What you should do.
In this exercise, copy exactly the lines from the one that contains "Task: Click the 7-Zip logo image" through the end of the entries below; pictures are not copied.

(Stored data)
BEGIN

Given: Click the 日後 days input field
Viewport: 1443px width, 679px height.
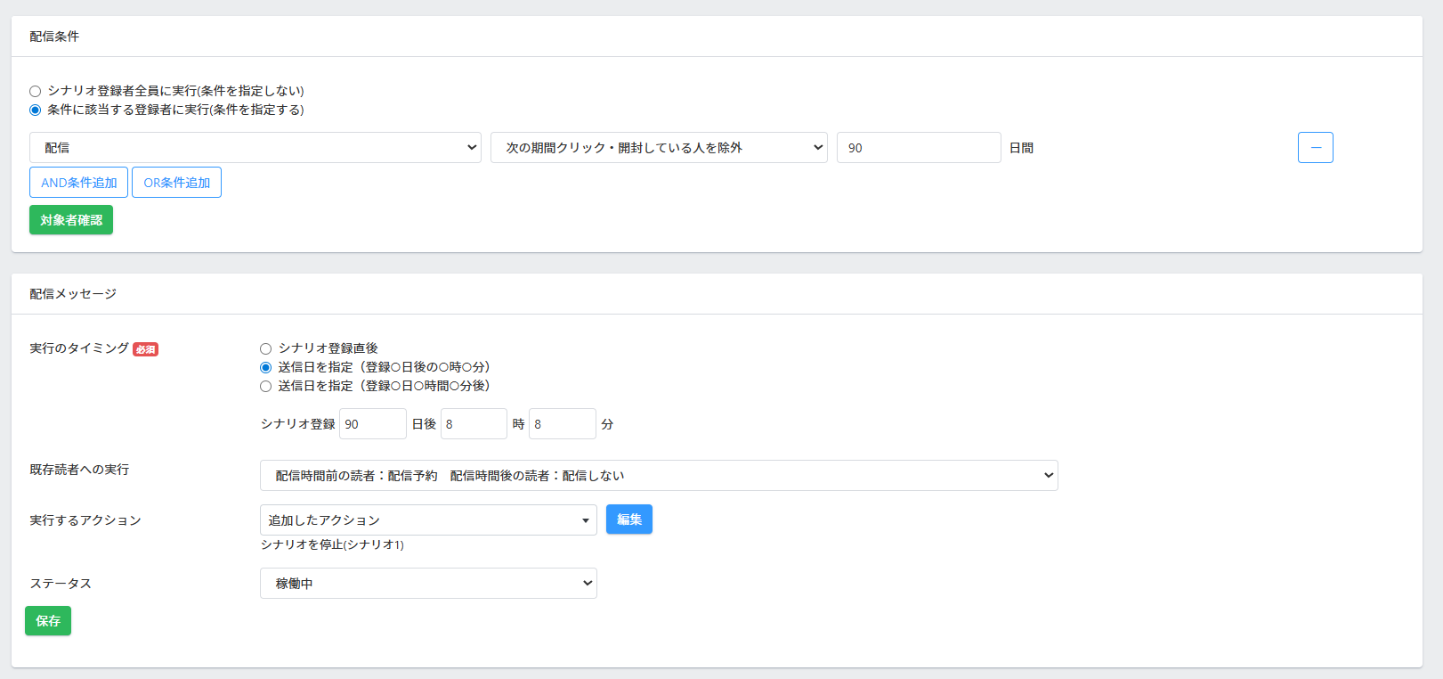Looking at the screenshot, I should [372, 424].
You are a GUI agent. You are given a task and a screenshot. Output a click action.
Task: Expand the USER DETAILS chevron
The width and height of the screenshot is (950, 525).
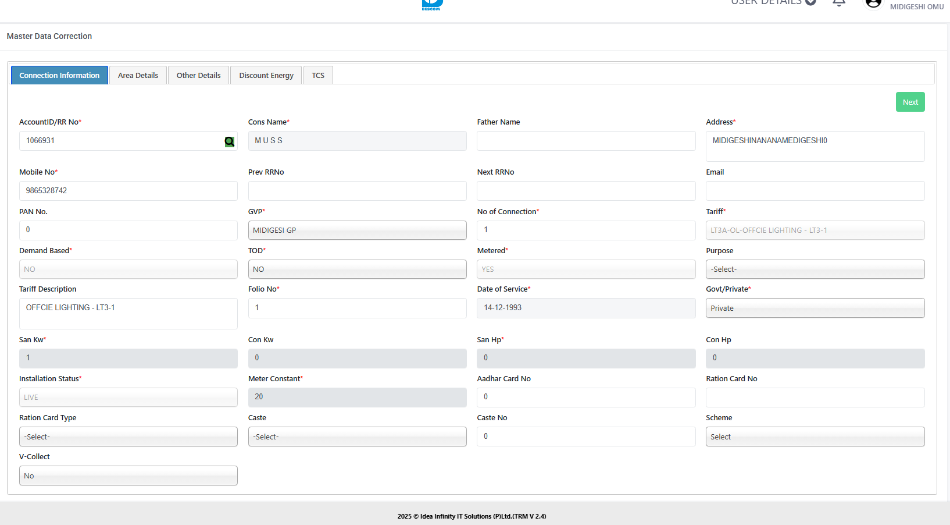point(810,2)
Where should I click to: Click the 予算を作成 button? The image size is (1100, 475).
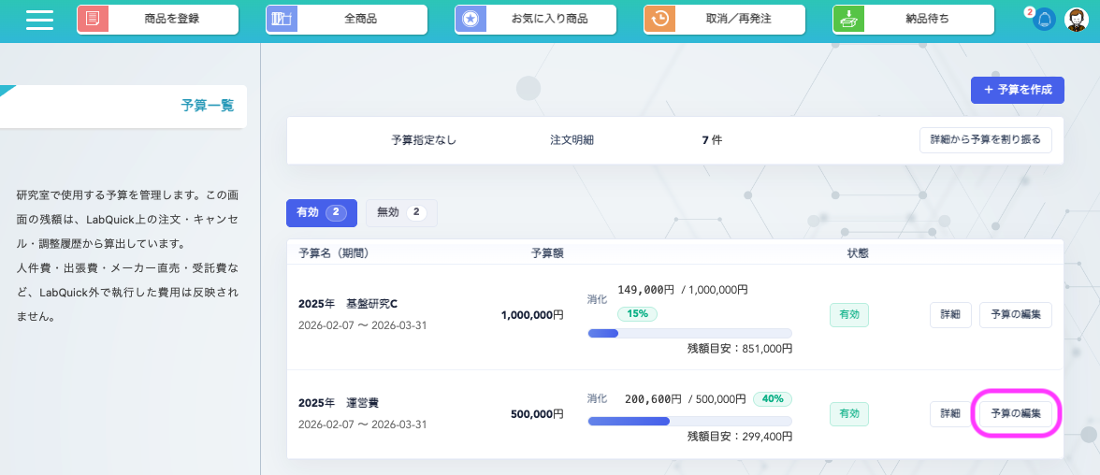[x=1017, y=90]
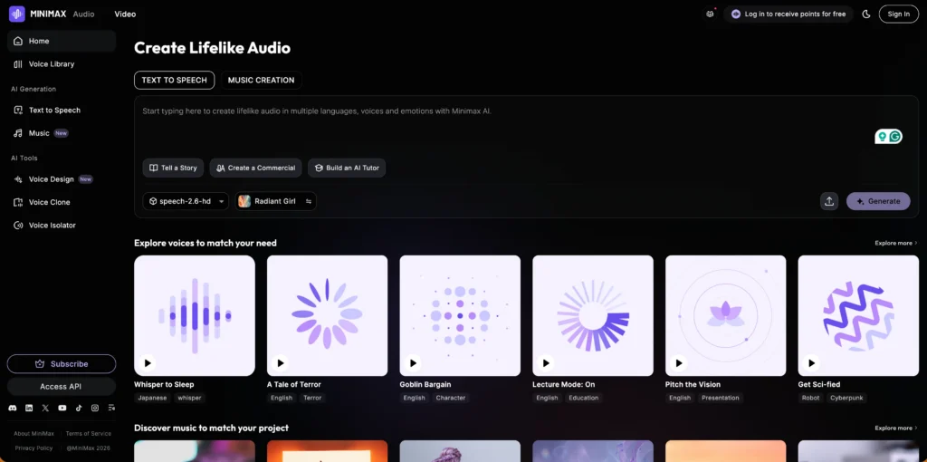Viewport: 927px width, 462px height.
Task: Expand the speech-2.6-hd model dropdown
Action: (186, 201)
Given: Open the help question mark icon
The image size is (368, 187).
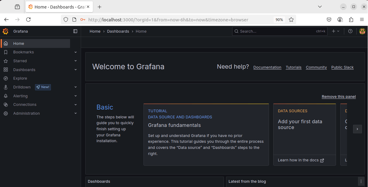Looking at the screenshot, I should [x=350, y=31].
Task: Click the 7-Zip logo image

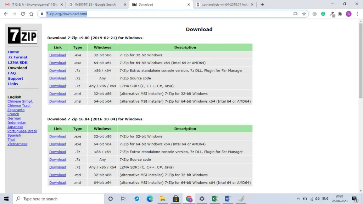Action: [x=22, y=35]
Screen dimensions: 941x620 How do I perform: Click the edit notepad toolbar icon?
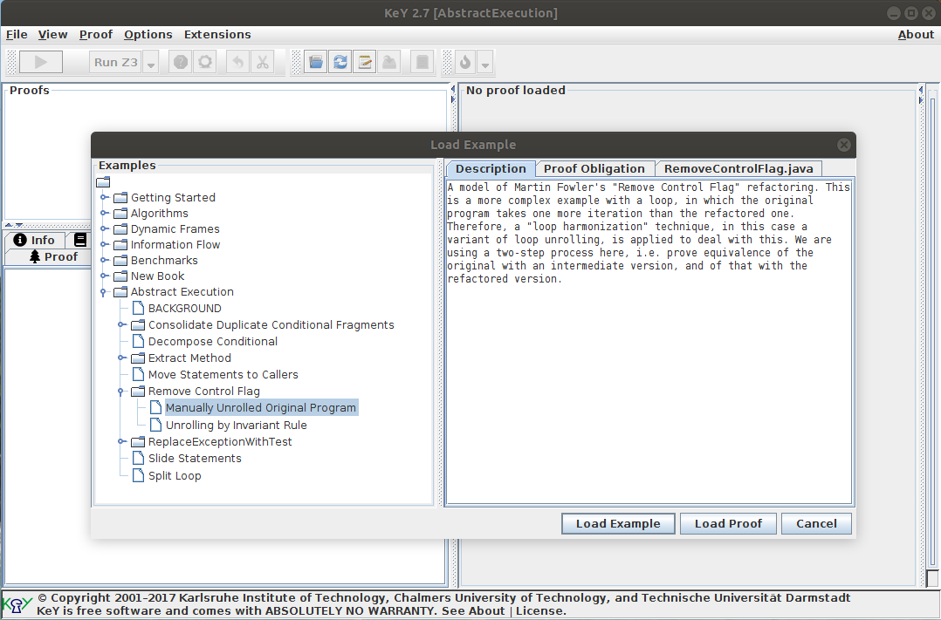365,62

END

Solution to this problem.
Task: Click the 7-Zip logo image

Action: [x=22, y=35]
Screen dimensions: 941x620 How do I perform: Click the edit notepad toolbar icon?
365,62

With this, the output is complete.